ForecastEvent: this is the most atomic unit of prediction market data. It represents a single prediction made by a forecaster for a single forecast problem.

Key Fields in ForecastEvent:
- problem_id: an unique identifier for the problem
- username: an unique identifier for the forecaster
- timestamp: the timestamp of the prediction. Note that this is not optional as we might want to stream the predictions in time. However, if the original data does not contain this information, we will use the current time as a placeholder.
- probs: the probability distribution over the options – given by the forecaster.
- unnormalized_probs: the unnormalized probability distribution over the options – given by the forecaster.
- odds (optional): the market odds for each option to realize (resolve to YES)
- no_odds (optional): the market odds for each option to not realize (resolve to NO)
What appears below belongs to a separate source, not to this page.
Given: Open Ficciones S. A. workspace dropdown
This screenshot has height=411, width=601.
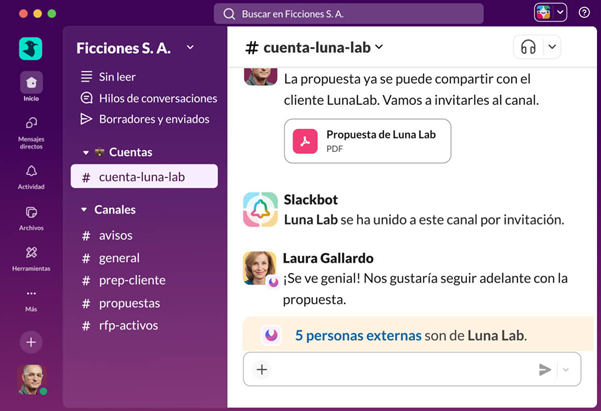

ForecastProblem: this is a collection of ForecastEvents for a single forecast problem. It validates keeps track of metadata for the problem like the options and the correct option. It is also a handy way to organize the dataset as we treat ForecastProblem as the basic unit of streaming prediction market data.

In particular, if a ForecastProblem contains ForecastEvents that have the odds/no_odds field, we would answer questions like “how much money can an individual forecaster make” and use these results to rank the forecasters. See src.pm_rank.model.average_return for more details.
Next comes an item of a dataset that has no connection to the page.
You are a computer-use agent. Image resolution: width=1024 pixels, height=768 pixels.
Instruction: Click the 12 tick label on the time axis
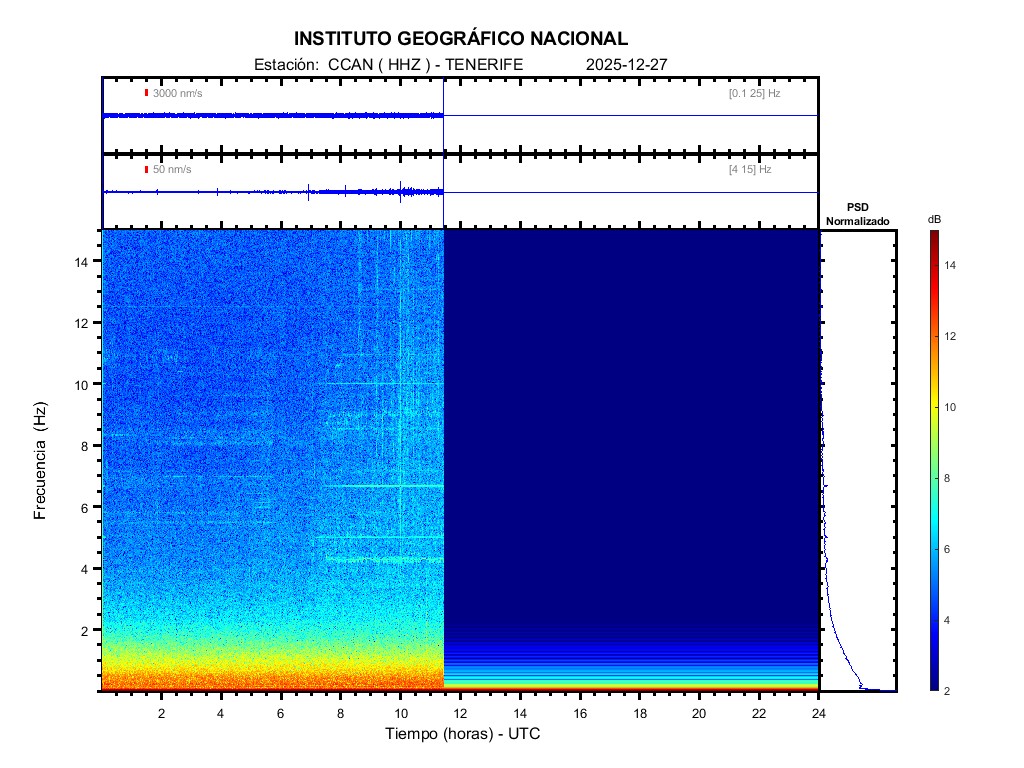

Key Fields in ForecastProblem:
- title: the title of the problem
- problem_id: the id of the problem
- options: the options for the problem
- correct_option_idx: the index of the correct option
- forecasts: the forecasts for the problem
- num_forecasters: the number of forecasters
- url: the URL of the problem
ForecastChallenge: this is a collection of ForecastProblems. It implements two core functionalities for all scoring/ranking methods to use:
- get_problems -> List[ForecastProblem]: return all the problems in the challenge. Suitable for the full-analysis setting.
- stream_problems -> Iterator[List[ForecastProblem]]: return the problems in the challenge in a streaming setting. This setting simulates the real-world scenario where the predictions enter gradually. The scoring/ranking methods can also leverage this function to efficiently calculate the metrics at different time points (batches).